Понимая, что в настоящее или ближайшее время употребить свою власть ему не удастся, Богородов занял выжидательную позицию, рассчитанную не на один год, твердо веря, что нужный ему момент обязательно подвернется и уж тогда он рубанет по-крупному. А пока с этим Славяновым никаких бань и дружеских застолий, только деловые, сугубо официальные отношения.
Глава 3
Владимир, перепечатав текст юбилейного адреса одному из самых близких друзей Славянова — начальнику управления сельского хозяйства Машину, — старательно, по слогам перечитал его и, убедившись, что ошибок нет и текст, с учетом всех замечаний, а главное, требований шефа, получился вроде бы удачный, собрался идти к самому.
Славянов в кабинете был один, и выражение его лица свидетельствовало, что настроение у него неплохое. С легкой улыбкой он рассматривал новую ручку, которой раньше Филиппов не видел у него.
«Интересно, откуда такая появилась?
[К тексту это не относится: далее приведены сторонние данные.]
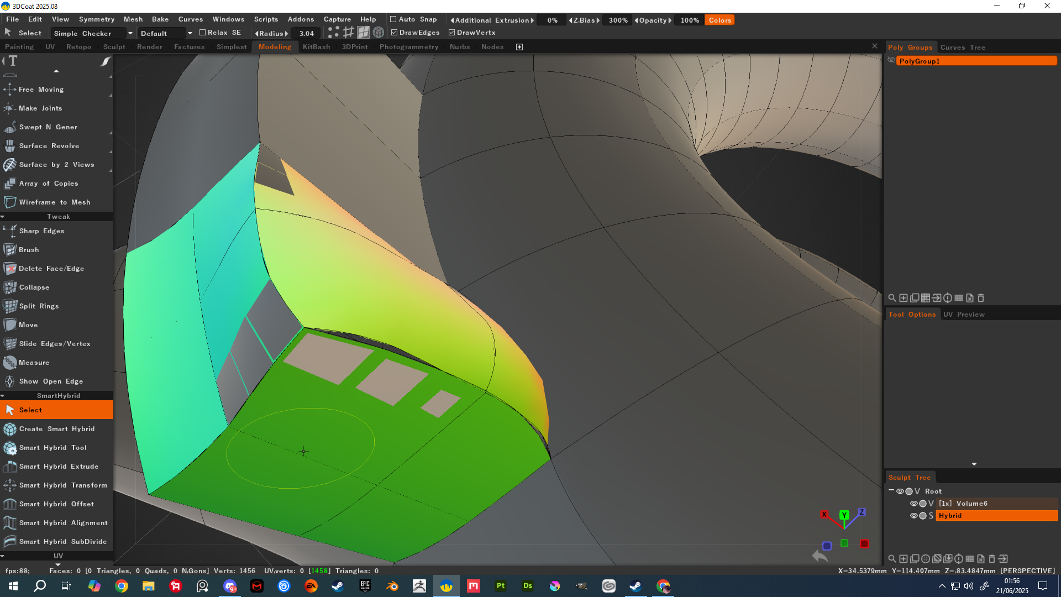Open the Simple Checker dropdown
Screen dimensions: 1061x597
(130, 34)
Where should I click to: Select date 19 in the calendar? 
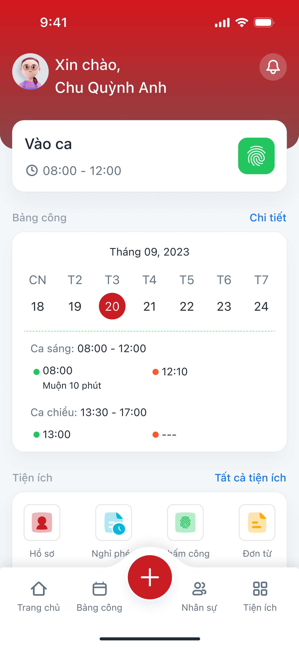click(x=75, y=306)
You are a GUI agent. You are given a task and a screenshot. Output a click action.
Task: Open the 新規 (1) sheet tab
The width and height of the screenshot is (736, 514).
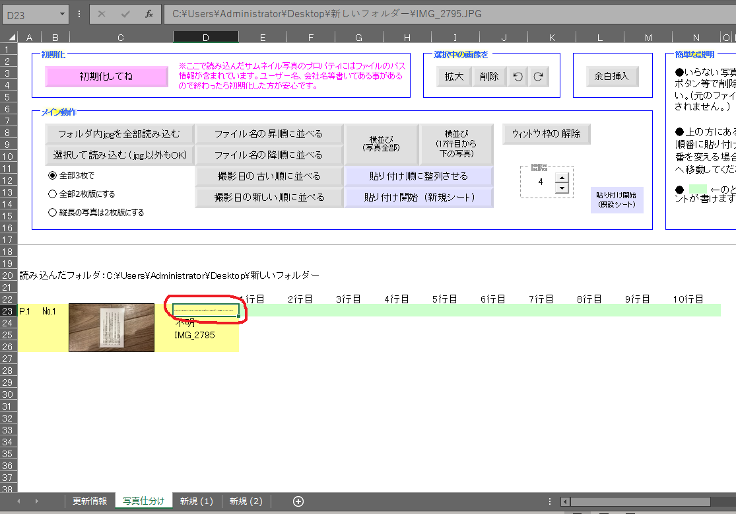point(196,501)
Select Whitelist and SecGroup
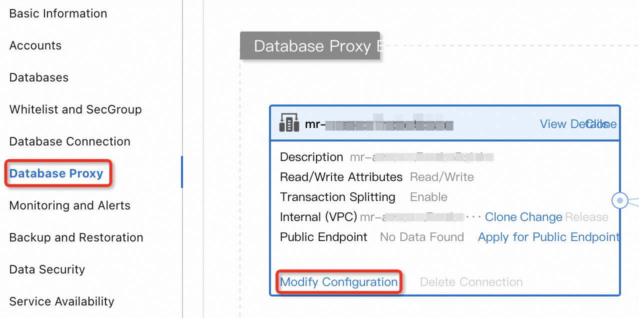This screenshot has width=639, height=318. [x=75, y=110]
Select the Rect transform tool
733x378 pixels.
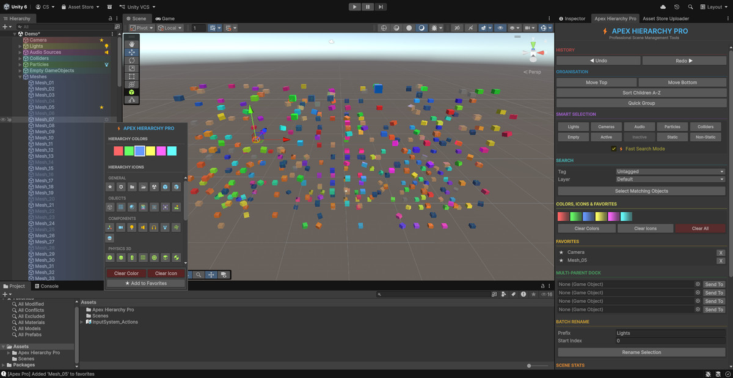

Леснов, в чьем ведении находилась и канцелярия, таких вроде не покупал, а если бы и купил, то давно поделился новостью», — машинально оценил ситуацию Владимир, протягивая председателю адресную с золотым тиснением папку со вложенным в нее курсивом отпечатанным текстом.
— Папку я видел, а текст почитай. Хочу послушать, что получилось. — Славянов откинулся на спинку кресла, положил руки на подлокотники и сосредоточился в ожидании.
Вздохнув и сделав паузу, Филиппов неторопливо, четко выговаривая каждое слово, начал чтение: «Дорогому Николаю Мироновичу Машину — человеку, которому безмерно близки и дороги заботы села, чью душу волнуют запахи русской пашни, золотистые переливы бескрайних хлебов; человеку, который отдает всю свою жизнь без остатка самому важному на земле делу — выращиванию хлеба! Тебе, дорогой Николай Миронович, в день славного юбилея больших успехов в работе, здоровья и счастья в личной жизни желают твои друзья и коллеги».
— Ну что ж, — сказал Славянов, — мне нравится. Отдавай в типографию. Пусть отпечатают золотыми буквами, а потом и я подпишусь золотой ручкой.
— Я сразу заметил, что необычная, — вежливо заметил Филиппов и поинтересовался: — Откуда она у вас, Иван Васильевич?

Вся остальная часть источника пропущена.